Governor Gretchen Whitmer signed an executive order that requires individuals to wear a face-covering whenever they are in an indoor public space or when in "crowded outdoor spaces". The order requires any business that is open to the public to refuse entry or service to people who refuse to wear a face covering, with limited exceptions. Governors in the states of Kansas, Maine, Nevada, Pennsylvania, and Washington have recently imposed similar requirements on businesses.
According to a release from the governor's office, the latest executive order was in response to rising COVID-19 cases in Michigan and across the country. Over the past week, every region in Michigan has seen an uptick in new cases, and daily case counts now exceed 20 cases per million in the Grand Rapids, Detroit, and Lansing regions. Research confirms that a big part of the reason is spotty compliance with the governor’s requirement, issued in prior orders, that individuals wear face coverings in public spaces, the release goes on to say.
Under the governor’s order, businesses that are open to the public must refuse entry and service to individuals who fail to comply and must post signs at all entrances instructing customers of their legal obligation to wear a face-covering while inside. Those who are exempt from wearing a mask in Michigan businesses include people younger than five years old, those who cannot medically tolerate a face covering, and those who are eating or drinking while seated at a food service establishment.
The release also says that studies have shown that wearing a mask can save lives and significantly lover an individual’s chance of spreading COVID-19. A study on different regions in Germany, for example, suggests that the adoption of mandatory mask ordinances decreased the daily growth rate of COVID-19 infections by 40%.
Michigan's fight against COVID-19 is nowhere near over, which is why it’s so important that we all do our part and wear masks when we’re out in public. Wearing a mask or face covering can significantly decrease the chance of spreading COVID-19 and save lives. It’s important that all Michiganders wear masks properly - not down around the neck, not only over the mouth, but correctly over the mouth and nose. Please everyone stay patient, and remain vigilant. ~Chief Medical Executive and DHHS Chief Deputy for Health Dr. Joneigh Khaldun.

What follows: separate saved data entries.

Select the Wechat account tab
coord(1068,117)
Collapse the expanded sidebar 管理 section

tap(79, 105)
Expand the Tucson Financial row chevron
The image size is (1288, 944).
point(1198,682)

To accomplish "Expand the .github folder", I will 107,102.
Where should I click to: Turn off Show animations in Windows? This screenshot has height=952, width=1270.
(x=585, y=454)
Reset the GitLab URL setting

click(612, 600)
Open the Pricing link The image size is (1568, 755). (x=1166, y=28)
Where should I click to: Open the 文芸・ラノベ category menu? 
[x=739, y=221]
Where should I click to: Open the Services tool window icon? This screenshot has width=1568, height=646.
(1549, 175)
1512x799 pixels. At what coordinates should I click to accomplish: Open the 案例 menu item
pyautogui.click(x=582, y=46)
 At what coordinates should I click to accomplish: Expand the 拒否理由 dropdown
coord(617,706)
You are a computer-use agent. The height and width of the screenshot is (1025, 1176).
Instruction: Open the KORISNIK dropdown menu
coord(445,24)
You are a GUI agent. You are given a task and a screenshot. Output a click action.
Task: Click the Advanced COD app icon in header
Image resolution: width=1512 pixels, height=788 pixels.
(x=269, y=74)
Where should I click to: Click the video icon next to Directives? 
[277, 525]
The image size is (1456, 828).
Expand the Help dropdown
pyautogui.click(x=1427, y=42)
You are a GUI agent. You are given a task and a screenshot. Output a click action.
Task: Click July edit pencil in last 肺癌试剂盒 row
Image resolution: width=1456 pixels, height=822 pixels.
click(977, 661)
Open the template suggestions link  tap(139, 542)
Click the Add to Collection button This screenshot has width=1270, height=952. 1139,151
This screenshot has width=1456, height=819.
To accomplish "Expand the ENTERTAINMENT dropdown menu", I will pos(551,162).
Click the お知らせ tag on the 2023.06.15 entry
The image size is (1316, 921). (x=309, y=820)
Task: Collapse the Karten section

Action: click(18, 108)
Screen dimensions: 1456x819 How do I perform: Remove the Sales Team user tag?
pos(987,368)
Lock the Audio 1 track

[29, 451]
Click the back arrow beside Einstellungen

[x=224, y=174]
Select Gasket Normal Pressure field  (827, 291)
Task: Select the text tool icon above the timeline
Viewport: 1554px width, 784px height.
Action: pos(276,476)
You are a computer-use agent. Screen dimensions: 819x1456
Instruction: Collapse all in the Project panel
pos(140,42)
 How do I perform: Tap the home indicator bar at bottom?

Battle Creek 62nd State Representative Jim Haadsma, a democrat, says one wears a mask to protect others and he doesn’t think it should be politicized. But Rep. Haadsma doesn’t think the Governor should be forcing people to wear masks.
I don’t think it would be a wise move to burden the police departments with any other enforcement obligations.
Haadsma said he thinks a move toward requiring masks as a matter of law would
have to be associated with a significant spike in the number of cases and percentage of positives, and also would require injection of monies to departments to do this kind of enforcement.
The executive order takes effect at 12:01 a.m. on Monday, July 13. A willful violation of the order is a misdemeanor subject to a $500 criminal penalty, but no term of confinement may be imposed on individuals who violate the mask requirement. No individual is subject to penalty under the order for removing a mask while engaging in religious worship at a house of religious worship, although consistent with guidance from the CDC, congregants are strongly encouraged to wear face coverings during religious services.